--- Data supplied ---
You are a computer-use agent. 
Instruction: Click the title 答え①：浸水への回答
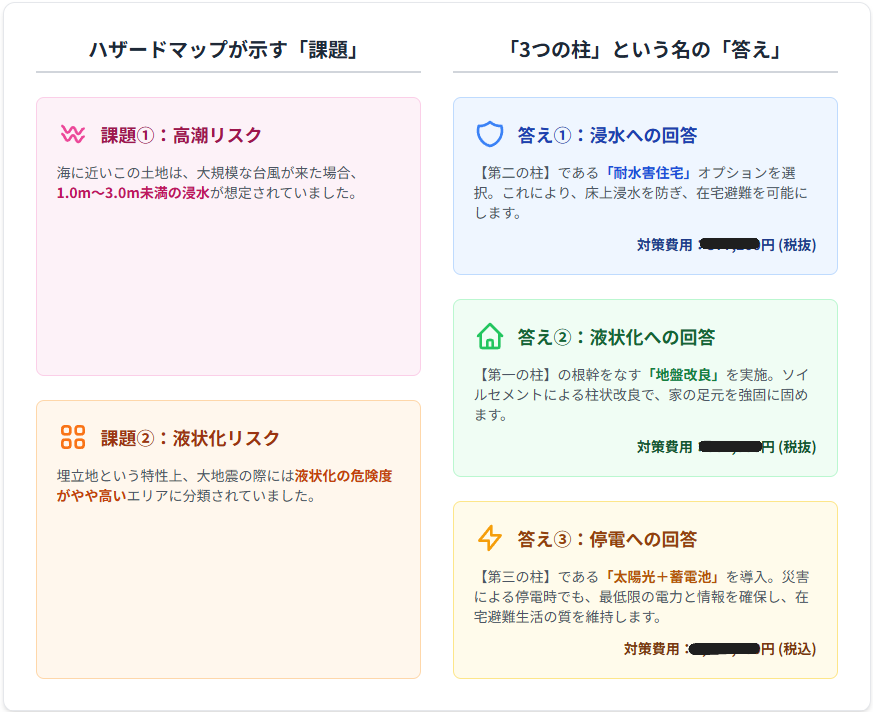607,135
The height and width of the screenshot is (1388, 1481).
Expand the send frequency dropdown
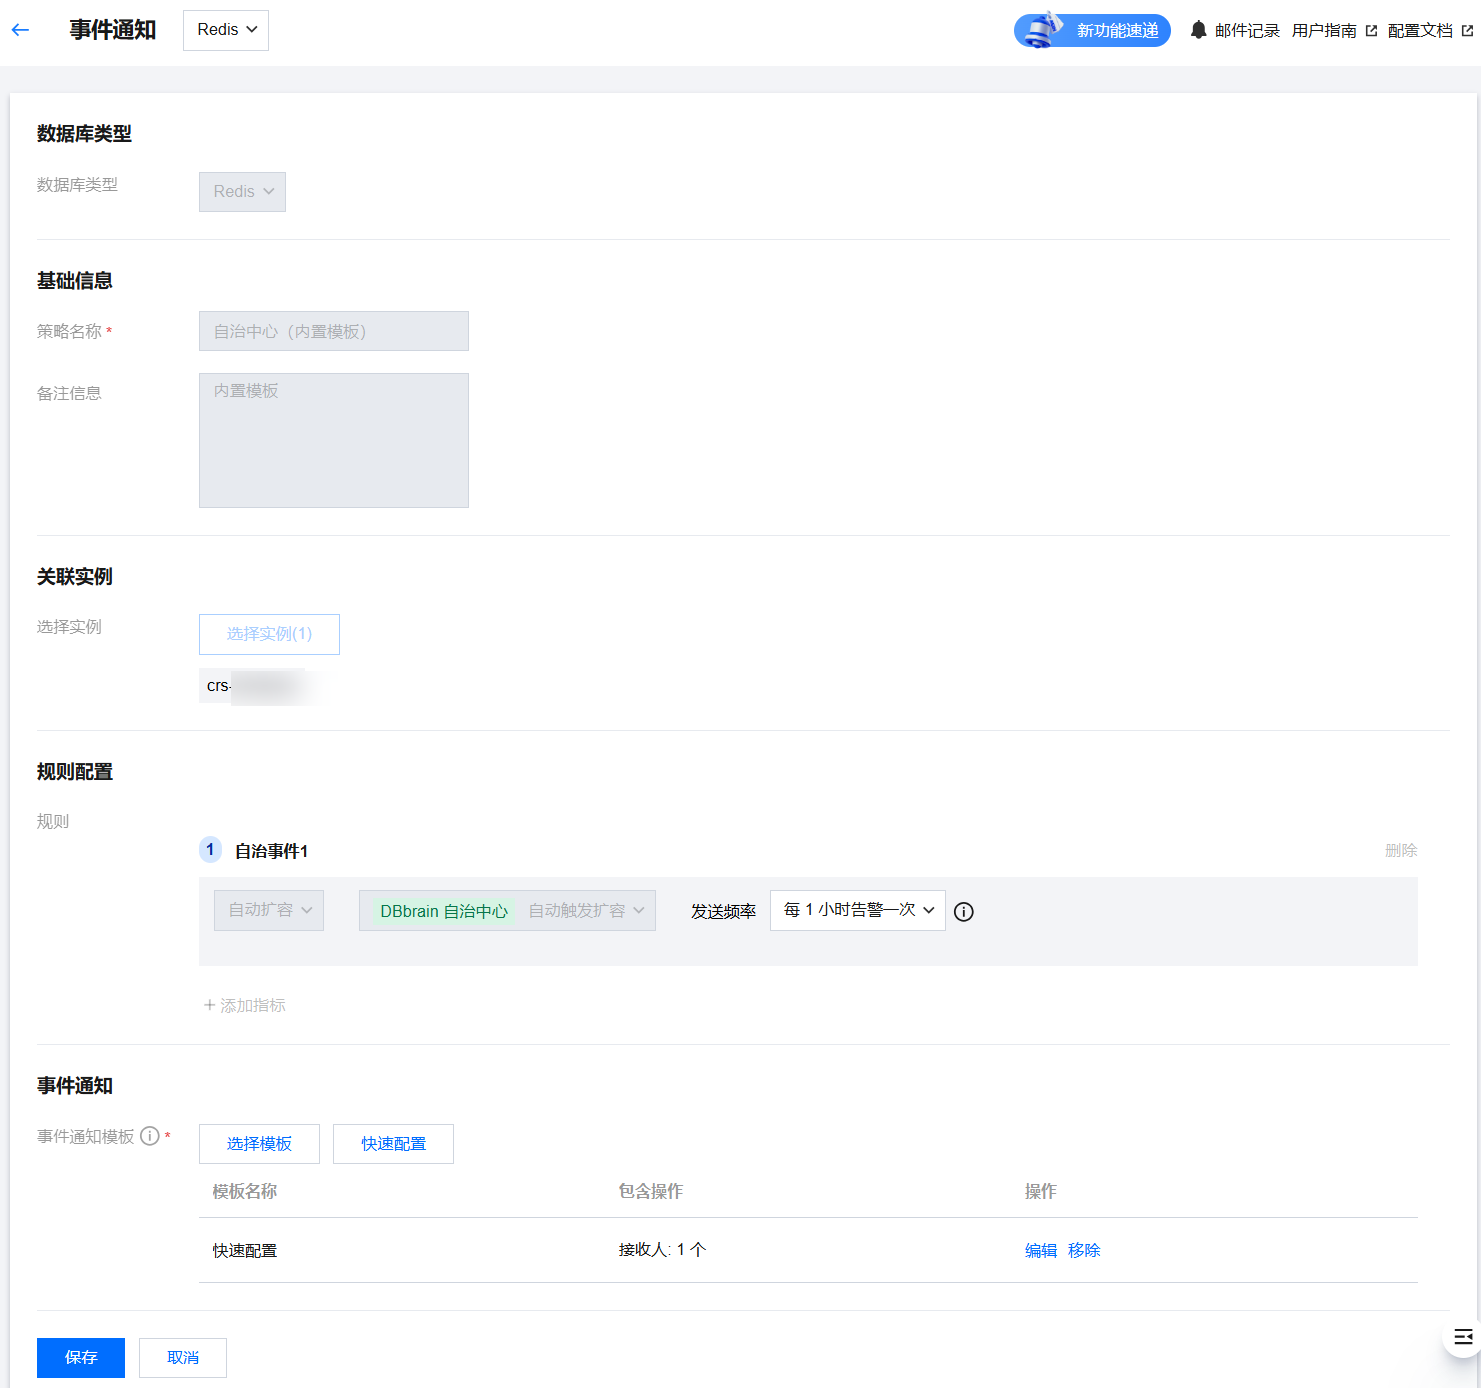tap(857, 910)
---
◆ Work instruction: Could you transcribe every entry exactly, leaving out the pictures?

◆ Response area:
You are a computer-use agent. 
Instruction: Click the title 答え①：浸水への回答
607,135
The height and width of the screenshot is (1388, 1481).
Expand the send frequency dropdown
tap(857, 910)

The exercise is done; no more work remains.